(Dataset items)
|---|

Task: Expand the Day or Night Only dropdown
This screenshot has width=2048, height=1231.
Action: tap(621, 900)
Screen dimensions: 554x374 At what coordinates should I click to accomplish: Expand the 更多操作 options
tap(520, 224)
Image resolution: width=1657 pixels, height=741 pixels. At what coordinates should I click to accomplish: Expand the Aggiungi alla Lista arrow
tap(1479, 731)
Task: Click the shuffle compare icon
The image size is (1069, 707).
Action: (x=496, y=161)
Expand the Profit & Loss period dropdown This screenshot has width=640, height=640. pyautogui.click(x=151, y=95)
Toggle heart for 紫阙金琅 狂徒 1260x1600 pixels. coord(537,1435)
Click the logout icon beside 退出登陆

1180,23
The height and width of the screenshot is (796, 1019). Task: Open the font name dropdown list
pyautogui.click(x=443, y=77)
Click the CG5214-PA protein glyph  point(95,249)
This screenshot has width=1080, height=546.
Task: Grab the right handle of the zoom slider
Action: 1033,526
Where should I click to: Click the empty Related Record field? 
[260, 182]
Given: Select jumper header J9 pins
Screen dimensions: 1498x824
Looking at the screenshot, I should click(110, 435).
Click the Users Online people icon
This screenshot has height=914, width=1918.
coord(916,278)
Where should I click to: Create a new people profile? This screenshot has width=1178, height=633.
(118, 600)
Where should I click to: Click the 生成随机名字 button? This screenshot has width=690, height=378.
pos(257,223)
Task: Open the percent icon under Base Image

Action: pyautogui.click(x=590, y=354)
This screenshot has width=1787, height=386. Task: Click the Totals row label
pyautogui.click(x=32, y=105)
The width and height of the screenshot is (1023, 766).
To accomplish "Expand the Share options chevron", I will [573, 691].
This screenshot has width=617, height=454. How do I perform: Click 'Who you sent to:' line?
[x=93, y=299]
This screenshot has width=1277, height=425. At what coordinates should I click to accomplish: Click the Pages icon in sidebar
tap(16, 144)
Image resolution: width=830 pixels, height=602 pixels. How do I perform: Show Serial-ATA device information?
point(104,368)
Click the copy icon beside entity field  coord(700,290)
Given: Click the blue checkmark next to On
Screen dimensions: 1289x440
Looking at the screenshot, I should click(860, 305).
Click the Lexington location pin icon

|---|

- WHAT TO PRODUCE: Start with the line above that contains "Where should I click to: Click the 生成随机名字" and stop after the line that contains "The width and". Output those lines exactly, and only those.

- ANSWER TO THIS TASK:
Where should I click to: Click the 生成随机名字 button? This screenshot has width=690, height=378.
pos(257,223)
Task: Open the percent icon under Base Image

Action: pyautogui.click(x=590, y=354)
This screenshot has width=1787, height=386. Task: Click the Totals row label
pyautogui.click(x=32, y=105)
The width and height of the screenshot is (1023, 766).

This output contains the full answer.